Portimão – Monchique – Faro: 0 km (of cycling)

The holidays in Portugal have secured a long weekend for everybody. When I drive onto the free overnight parking it’s packed with campers and locals alike. I ride my bike. Take a swim. Have some food. Satisfied with life, I make myself a sandwich and have a beer, when, with the speed of light, a dog catches one of my socks and runs off. I try to get it back, but my efforts are in vain. This still young dog will outrun me every day of the week. Before long a girl shows up. His owner. After a couple of minutes half the car park is trying to get my sock back. We’re just adding fuel the fire. This little doggo, later I learn his name is Bruno, sees it as a game.
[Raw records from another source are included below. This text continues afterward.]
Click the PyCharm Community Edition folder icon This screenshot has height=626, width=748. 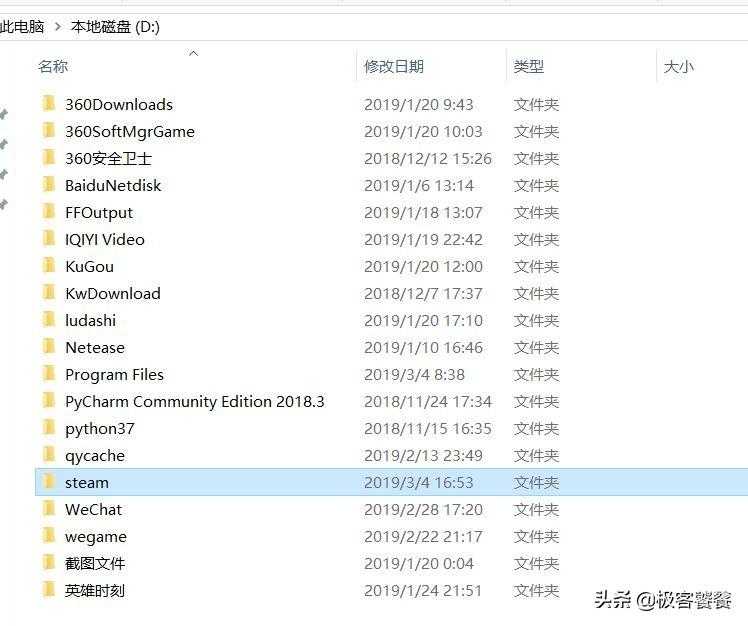[48, 401]
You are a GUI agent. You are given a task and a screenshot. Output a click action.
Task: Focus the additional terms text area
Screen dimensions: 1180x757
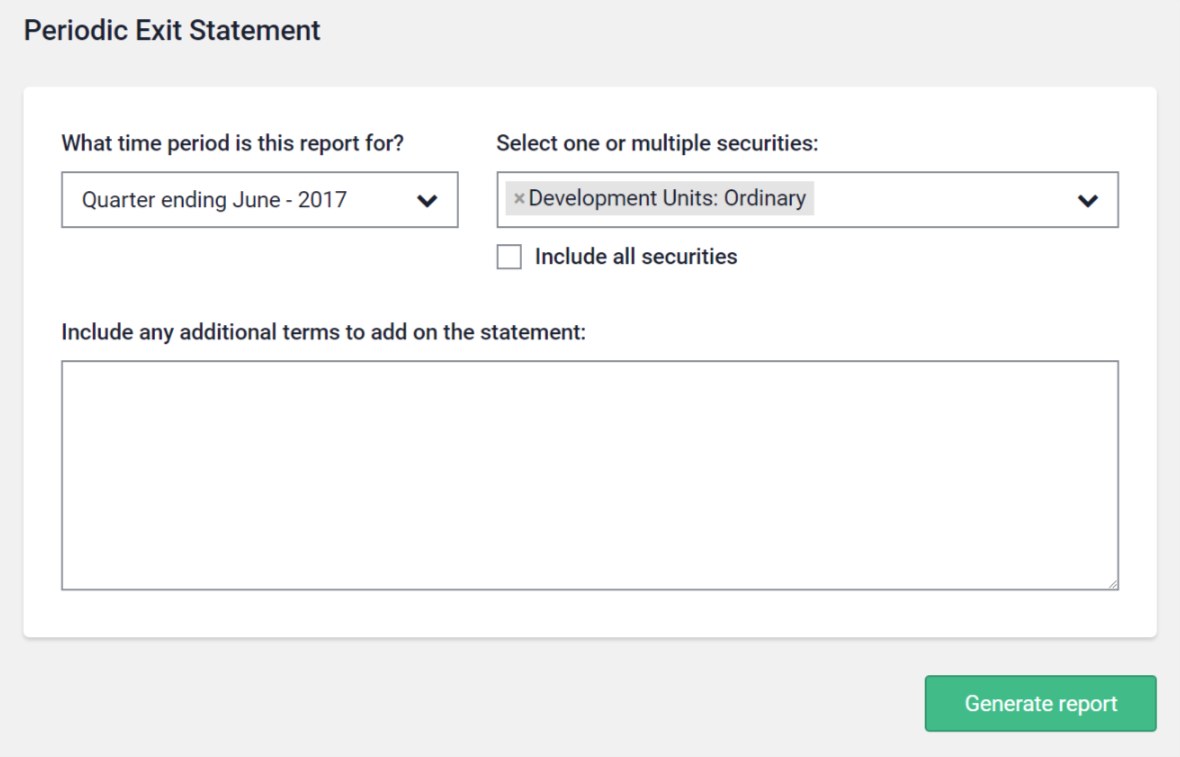tap(589, 475)
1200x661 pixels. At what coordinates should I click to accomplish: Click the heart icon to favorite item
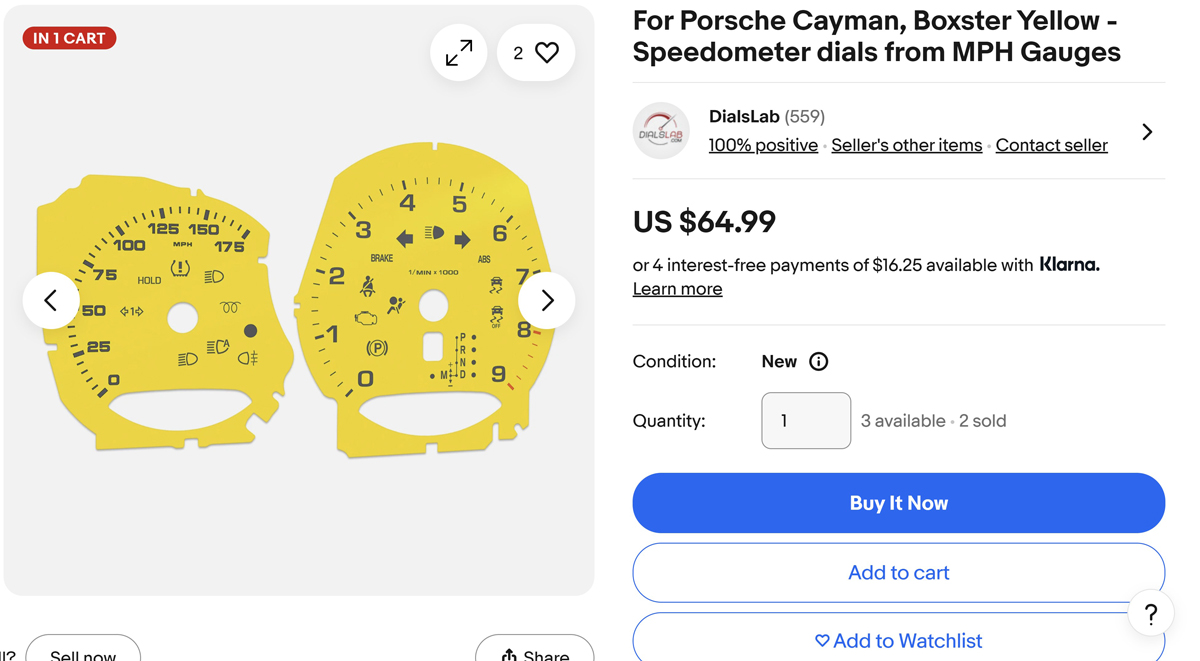(x=546, y=53)
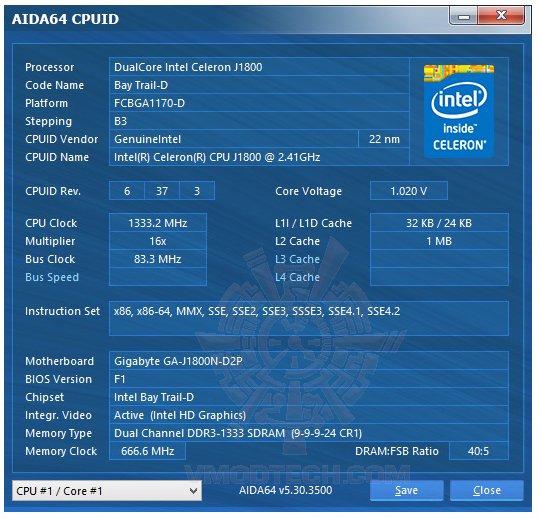The image size is (540, 520).
Task: Click the Save button
Action: (x=407, y=491)
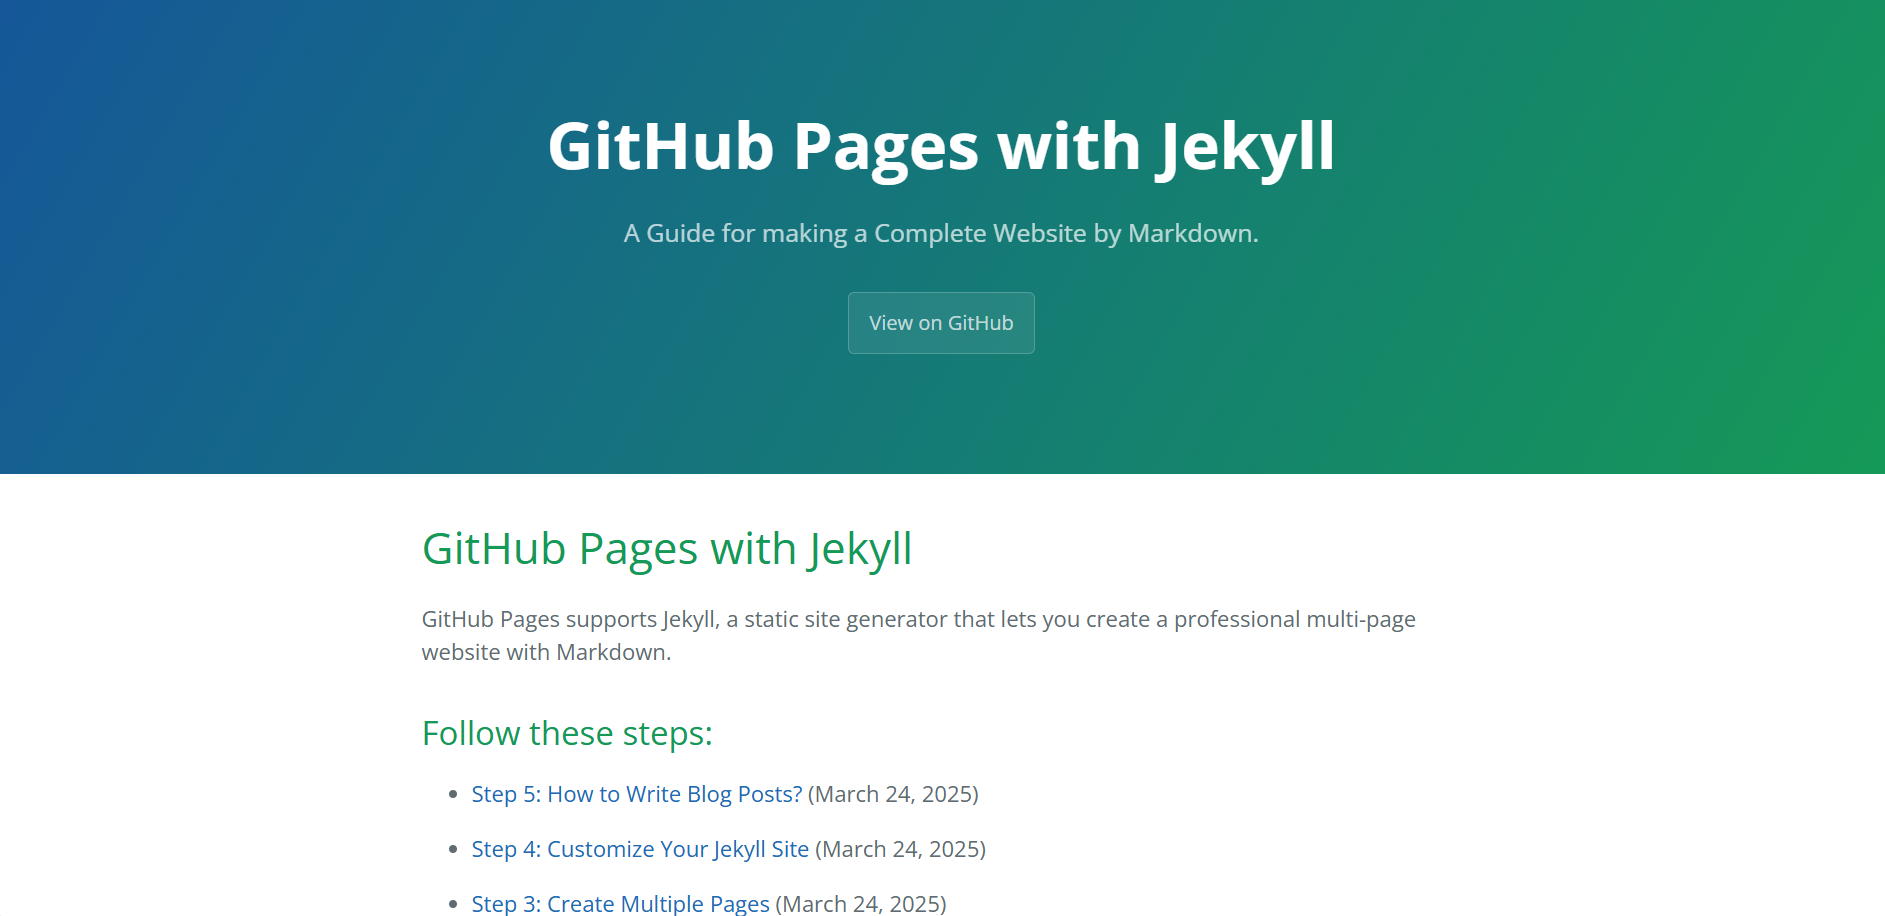
Task: Click the date beside the Step 4 link
Action: (x=900, y=849)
All this attention, amazing! A good 10 to 15 minutes later, I have given up my sock by now, the girl gets a hold of Bruno just before he swallows it whole. Half her arm in his face, she pulls the sock out and walks over to me. She hands me a slimy rag and introduces herself. Ellen.
“Want to come for a drink? It’s the least I can do. I’m over there with some other Swedish people I met.” She points to group of campers with tables between them.
“Sure. Give me a minute to put on a sock!”

They’ve all met each other on the road. Their caravan getting bigger with every camper they pick up. People leave, people join. These are the people I’ve been fantasising about meeting. We’re spending the night together drinking, music loud, playing chess, talking about life on the road. A little haphazard family that makes me feel at home. Ellen and me are taking a liking to each other.

More below ↓


The next morning breaks in a big day. Not for me per se, but today is Paris – Roubaix, arguably my favourite bike race of the season. I’ve done my research and found a little bicycle café 50 kilometres up north where I plan to watch it. I invite Ellen. To my surprise she says yes. It must be boring watching cycling if you don’t care about it. But this is exactly how I’ve gotten to know Ellen. As someone who is up for anything. Her enthusiasm for everything new jumps off of her and it is contagious. Always up for anything. It shows in her van too. She hasn’t really converted it. It’s a people’s carrier, and there’s still a row of chairs in the back, her tiny bed and closet behind it. Her kitchen is a wooden plank that she hangs from her door on the outside of her van. It all illustrated what I admire about her; don’t overthink and overprepare, let’s just go! Ellen is the kind of person that groans with every bite when the food is good and doesn’t care people hear her. The kind of person that cries a little when nature is overwhelmingly beautiful. I like her.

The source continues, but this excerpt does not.